Teks Hasil Ekstraksi -
* * *

Pasar Saham Masih Bergerak Liar - IPO Perusahaan Bakal Beresiko Tinggi

NERACA

Jakarta – Himbauan pemerintah agar para investor pasar modal tidak panik saat indek Bursa Efek Indonesia (BEI) terkoreksi tajam, belum mampu menyakinkan para pelaku pasar. Pasalnya, para pelaku pasar masih menyimpan kekhawatiran adanya imbas negatif bursa global. Kondisi ini bisa berdampak jelek pada aksi korporasi pelepasan saham perdana atau initial publik offering (IPO) sejumlah perusahaan.

Menurut pengamat ekonomi Dana Reksa Institute, Purbaya Yudhi Sadewa, terkoreksinya indeks 200,44 poin atau 4,86% ke posisi 3.921,64 pada akhir pekan lalu memberikan dampak negatif pada penundaan pelaksanaan IPO di semester kedua tahun ini. ”Di tengah fluktuasi IHSG saat ini, penawaran saham perdana bukanlah pilihan yang baik,” katanya kepada Neraca, Minggu (7/8).

Purbaya memperkirakan, sampai beberapa minggu mendatang, pergerakan indeks di pasar masih akan menunjukan tren negatif. ”Saya pikir sekarang bukan waktu yang tepat untuk IPO. Kita memang belum bisa memprediksi perkembangan IPO semester II, tapi yang jelas semuanya masih menunggu perkembangan,” ujarnya.

Purbaya mengingatkan, perusahan yang berencana melakukan IPO dalam waktu dekat ini harus menghitung dengan cermat.

Menurut dia, lebih baik menunggu dan mencermati perkembangan,ketimbang buru-buru. “Kalau dalam waktu dekat mau IPO jelas masih jelek. Bahkan, dalam beberapa bulan ke depan juga belum tentu, karena krisis utang Eropa tampaknya belum membaik,” kata Purbaya.

Dia juga menjelaskan, fluktuasi indeks saham dunia bukan didominasi oleh anjloknya peringkat utang AS, melainkan lebih disebabkan kisruh utang di Eropa. Oleh sebab itu, sepanjang krisis Eropa masih membelit, IHSG akan sulit diprediksi. “Yang jelas kalau minggu ini, IHSG belum akan rebound kenceng. Minggu hingga Kamis kemarin, indeks Eropa turun hingga 10%. Sementara AS baru hari Kamis turun 4%. Jadi harga saham dunia lebih dipengaruhi karena utang Eropa,” jelasnya.

* * *

Catatan yang Ditampilkan -
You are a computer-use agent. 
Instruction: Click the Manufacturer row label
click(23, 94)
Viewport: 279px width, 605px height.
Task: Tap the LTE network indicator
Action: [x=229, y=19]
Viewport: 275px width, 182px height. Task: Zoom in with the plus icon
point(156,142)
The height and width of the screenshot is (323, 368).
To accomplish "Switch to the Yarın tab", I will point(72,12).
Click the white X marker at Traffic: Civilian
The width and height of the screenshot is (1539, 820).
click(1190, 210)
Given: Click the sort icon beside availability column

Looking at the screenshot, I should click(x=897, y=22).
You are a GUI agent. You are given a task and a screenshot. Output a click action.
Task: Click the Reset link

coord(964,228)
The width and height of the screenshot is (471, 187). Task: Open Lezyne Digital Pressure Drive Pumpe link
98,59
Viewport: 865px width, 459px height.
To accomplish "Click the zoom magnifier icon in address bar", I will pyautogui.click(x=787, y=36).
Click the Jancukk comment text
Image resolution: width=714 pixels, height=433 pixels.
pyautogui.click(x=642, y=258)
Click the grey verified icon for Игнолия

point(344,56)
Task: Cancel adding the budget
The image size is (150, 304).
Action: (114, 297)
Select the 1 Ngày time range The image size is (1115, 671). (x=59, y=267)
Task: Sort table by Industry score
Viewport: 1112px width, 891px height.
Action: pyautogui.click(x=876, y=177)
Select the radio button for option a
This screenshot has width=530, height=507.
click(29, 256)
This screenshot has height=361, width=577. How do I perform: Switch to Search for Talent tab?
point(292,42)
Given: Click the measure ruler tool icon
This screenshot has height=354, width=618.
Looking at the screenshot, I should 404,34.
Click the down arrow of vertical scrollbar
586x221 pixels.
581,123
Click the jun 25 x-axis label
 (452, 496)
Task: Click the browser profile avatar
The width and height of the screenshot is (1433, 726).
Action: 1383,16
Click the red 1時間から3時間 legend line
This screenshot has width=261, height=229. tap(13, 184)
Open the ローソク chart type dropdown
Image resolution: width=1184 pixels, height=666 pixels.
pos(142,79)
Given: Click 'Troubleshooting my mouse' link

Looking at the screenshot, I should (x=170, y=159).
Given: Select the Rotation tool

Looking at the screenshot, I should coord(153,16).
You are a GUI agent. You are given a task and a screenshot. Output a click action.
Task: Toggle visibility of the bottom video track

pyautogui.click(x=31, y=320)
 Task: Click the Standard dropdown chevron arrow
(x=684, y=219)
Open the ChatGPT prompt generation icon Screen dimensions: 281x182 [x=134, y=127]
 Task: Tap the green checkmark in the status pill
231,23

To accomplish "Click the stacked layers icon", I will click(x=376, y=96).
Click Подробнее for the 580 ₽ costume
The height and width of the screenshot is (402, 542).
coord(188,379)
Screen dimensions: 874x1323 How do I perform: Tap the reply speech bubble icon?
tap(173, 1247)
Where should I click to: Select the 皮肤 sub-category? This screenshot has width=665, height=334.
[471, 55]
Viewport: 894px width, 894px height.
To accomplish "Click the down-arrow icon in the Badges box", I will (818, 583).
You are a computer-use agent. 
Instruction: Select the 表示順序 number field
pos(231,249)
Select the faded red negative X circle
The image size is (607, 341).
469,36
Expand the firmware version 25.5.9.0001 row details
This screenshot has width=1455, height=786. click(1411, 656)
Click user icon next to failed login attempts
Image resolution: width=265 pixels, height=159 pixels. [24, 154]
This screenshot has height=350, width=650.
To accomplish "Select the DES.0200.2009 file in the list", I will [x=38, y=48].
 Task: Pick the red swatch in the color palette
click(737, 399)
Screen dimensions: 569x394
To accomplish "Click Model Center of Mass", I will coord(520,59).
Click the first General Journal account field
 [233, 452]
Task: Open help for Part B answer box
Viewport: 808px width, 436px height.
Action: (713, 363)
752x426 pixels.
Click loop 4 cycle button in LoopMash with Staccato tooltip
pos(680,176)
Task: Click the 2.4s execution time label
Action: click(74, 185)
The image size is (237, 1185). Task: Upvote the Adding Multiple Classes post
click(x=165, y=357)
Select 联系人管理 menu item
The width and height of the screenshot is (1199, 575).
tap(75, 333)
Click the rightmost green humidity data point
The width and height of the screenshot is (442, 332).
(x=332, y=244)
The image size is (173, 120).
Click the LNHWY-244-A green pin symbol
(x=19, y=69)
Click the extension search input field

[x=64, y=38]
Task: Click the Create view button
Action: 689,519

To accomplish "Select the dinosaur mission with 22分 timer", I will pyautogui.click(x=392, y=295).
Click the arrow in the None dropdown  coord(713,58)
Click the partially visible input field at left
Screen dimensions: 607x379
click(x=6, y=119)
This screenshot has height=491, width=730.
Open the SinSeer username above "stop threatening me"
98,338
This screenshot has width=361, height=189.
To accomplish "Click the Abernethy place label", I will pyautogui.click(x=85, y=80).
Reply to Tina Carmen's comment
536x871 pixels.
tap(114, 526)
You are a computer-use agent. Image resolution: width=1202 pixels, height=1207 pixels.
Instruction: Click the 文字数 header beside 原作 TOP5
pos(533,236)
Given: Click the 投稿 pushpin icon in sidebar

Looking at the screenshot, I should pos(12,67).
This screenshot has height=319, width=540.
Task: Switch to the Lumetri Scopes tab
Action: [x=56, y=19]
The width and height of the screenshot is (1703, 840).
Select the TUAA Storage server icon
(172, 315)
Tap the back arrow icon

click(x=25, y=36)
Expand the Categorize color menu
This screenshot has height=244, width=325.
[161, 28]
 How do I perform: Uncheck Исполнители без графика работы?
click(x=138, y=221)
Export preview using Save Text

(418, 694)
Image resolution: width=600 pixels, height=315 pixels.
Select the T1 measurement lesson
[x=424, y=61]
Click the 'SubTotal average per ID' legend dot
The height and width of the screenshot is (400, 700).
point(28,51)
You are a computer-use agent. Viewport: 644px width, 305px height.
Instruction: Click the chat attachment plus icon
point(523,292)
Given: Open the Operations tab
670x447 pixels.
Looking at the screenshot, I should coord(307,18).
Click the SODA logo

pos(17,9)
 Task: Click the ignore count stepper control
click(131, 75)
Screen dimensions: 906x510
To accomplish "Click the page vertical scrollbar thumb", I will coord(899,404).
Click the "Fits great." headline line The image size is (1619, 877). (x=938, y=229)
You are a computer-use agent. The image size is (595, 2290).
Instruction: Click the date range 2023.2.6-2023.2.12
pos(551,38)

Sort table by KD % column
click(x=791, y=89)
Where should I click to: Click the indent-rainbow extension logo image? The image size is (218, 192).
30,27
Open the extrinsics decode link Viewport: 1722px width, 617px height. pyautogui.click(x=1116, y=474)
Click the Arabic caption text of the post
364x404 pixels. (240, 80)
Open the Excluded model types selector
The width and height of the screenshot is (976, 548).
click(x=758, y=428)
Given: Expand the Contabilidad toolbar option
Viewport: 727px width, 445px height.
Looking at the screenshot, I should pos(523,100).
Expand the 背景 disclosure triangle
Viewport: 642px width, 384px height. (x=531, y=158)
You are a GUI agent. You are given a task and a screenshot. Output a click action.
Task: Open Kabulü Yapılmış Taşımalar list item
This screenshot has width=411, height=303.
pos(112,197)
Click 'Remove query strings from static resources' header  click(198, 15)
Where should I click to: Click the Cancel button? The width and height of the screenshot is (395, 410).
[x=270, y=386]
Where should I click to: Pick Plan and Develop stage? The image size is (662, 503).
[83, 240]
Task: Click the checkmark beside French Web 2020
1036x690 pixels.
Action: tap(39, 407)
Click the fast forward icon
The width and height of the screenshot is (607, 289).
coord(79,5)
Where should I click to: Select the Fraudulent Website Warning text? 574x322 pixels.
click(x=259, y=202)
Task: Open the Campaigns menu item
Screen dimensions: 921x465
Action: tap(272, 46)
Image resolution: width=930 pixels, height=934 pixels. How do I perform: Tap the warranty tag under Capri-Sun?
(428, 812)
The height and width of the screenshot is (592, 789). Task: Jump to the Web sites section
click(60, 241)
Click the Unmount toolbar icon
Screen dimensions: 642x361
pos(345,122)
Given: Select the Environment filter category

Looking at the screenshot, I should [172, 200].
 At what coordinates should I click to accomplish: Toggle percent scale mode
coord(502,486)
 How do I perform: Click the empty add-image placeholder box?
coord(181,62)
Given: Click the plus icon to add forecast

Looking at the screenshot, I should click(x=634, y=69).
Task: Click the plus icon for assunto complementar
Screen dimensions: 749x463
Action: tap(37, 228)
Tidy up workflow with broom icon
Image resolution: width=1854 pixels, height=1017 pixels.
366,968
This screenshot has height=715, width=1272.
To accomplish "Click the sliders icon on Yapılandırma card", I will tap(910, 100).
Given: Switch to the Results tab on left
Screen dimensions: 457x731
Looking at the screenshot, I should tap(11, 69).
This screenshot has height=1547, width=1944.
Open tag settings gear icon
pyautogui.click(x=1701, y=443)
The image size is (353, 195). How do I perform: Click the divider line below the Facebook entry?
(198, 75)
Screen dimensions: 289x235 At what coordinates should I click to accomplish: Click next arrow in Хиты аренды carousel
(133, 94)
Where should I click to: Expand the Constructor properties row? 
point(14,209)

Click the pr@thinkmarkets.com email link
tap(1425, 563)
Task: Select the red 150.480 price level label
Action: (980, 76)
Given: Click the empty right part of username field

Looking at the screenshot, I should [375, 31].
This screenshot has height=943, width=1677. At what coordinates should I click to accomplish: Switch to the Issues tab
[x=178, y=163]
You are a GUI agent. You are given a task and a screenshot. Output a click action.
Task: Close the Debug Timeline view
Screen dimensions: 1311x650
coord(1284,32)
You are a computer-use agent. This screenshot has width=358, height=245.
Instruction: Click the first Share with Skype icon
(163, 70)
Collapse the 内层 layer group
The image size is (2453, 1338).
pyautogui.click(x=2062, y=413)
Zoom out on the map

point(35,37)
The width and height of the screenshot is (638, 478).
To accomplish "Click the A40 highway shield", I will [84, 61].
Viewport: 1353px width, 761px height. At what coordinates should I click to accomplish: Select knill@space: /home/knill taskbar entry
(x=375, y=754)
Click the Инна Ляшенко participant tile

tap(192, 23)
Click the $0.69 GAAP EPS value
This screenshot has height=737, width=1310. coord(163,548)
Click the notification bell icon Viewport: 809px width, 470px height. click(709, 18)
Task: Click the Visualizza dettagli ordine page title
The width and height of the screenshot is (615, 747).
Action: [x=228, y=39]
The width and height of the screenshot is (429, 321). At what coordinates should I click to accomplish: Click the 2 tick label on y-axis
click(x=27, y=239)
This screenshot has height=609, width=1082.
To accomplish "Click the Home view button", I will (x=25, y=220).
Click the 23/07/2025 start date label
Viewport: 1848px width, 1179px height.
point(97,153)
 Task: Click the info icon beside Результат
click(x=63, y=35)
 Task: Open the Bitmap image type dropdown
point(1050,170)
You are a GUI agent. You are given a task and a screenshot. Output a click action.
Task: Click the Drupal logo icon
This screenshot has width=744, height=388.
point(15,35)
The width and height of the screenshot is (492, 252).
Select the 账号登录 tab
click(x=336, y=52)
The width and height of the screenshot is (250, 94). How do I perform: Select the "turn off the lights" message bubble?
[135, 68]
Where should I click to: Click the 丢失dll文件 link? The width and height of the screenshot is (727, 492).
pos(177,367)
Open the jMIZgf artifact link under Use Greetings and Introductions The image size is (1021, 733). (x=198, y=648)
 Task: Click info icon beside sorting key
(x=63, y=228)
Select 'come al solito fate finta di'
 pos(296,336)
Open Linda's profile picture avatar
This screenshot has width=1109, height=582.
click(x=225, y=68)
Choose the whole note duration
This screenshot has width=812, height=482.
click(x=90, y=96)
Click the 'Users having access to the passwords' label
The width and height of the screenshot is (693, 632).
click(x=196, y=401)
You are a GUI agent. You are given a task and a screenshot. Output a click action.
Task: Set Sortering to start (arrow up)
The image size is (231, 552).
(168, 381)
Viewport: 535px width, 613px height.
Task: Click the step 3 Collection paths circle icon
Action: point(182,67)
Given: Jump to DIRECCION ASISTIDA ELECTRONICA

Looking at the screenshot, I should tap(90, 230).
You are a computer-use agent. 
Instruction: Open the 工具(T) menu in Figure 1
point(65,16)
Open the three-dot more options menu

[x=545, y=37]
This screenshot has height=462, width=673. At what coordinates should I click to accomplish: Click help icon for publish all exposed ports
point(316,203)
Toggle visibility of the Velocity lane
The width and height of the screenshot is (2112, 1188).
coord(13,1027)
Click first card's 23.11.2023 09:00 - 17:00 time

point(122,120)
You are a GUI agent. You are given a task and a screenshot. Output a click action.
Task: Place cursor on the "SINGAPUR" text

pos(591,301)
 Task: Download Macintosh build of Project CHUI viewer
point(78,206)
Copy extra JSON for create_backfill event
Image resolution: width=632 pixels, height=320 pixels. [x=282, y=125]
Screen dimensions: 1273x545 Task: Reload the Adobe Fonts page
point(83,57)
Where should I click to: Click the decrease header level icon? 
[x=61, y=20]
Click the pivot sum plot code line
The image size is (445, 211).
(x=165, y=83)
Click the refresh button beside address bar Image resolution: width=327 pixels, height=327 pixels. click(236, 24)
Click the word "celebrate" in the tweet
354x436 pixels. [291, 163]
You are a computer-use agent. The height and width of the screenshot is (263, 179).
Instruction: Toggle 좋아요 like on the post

* * *

Daftar Tugas -
1/ Menurut teks tentang pasar saham, berapa persen indeks Eropa turun dari Minggu hingga Kamis?
2/ Susun baris-baris catatan dari baris yang memuat "Viewport: 1353px width, 761px" sampai baris yang memuat "Action: [x=228, y=39]" sebagai tabel Markdown dengan kolom No dan Isi, tanpa baris kosong.

Jawaban Diberikan -
1/ Indeks Eropa turun hingga 10%.

2/
| No | Isi |
|---|---|
| 1 | Viewport: 1353px width, 761px height. At what coordinates should I click to accomplish: Select knill@space: /home/knill taskbar entry |
| 2 | (x=375, y=754) |
| 3 | Click the Инна Ляшенко participant tile |
| 4 | tap(192, 23) |
| 5 | Click the $0.69 GAAP EPS value |
| 6 | This screenshot has height=737, width=1310. coord(163,548) |
| 7 | Click the notification bell icon Viewport: 809px width, 470px height. click(709, 18) |
| 8 | Task: Click the Visualizza dettagli ordine page title |
| 9 | The width and height of the screenshot is (615, 747). |
| 10 | Action: [x=228, y=39] |